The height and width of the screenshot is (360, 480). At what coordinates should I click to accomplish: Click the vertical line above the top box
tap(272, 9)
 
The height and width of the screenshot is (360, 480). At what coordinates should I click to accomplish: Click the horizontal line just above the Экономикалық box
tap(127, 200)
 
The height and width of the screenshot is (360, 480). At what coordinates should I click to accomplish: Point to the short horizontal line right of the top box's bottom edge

----------

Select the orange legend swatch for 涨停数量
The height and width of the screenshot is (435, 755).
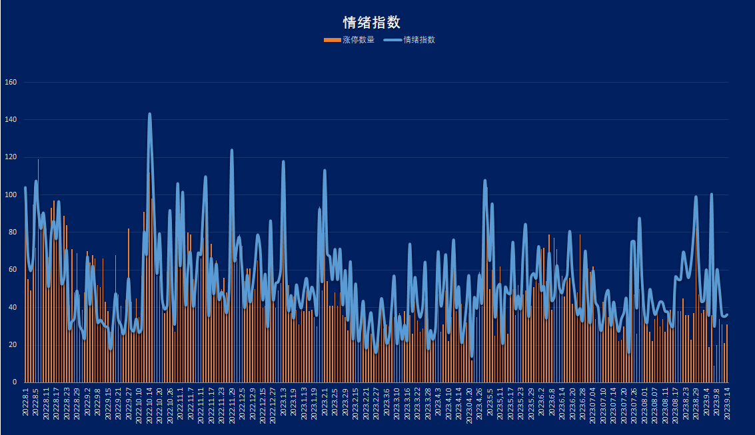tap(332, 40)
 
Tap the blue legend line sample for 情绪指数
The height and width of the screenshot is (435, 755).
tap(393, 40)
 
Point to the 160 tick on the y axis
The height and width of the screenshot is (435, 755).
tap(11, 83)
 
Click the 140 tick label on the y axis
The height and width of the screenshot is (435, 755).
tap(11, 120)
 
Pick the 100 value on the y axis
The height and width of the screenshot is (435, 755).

----------

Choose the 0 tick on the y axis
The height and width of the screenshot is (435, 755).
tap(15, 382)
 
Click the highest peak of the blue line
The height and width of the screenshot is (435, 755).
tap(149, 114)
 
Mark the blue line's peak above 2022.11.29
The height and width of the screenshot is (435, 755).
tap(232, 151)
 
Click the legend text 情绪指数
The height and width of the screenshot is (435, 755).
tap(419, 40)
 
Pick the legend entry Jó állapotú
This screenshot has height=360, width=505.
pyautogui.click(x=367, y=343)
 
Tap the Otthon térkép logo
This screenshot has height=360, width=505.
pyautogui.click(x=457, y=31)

----------

- **SET EXERCISE**: Between the line holding "above the top box" and the line holding "tap(272, 9)", inclusive, swap "vertical line" for "vertical rule" and reproduce those lines with nothing else altered.

- **FULL SOLUTION**:
The height and width of the screenshot is (360, 480). At what coordinates should I click to accomplish: Click the vertical rule above the top box
tap(272, 9)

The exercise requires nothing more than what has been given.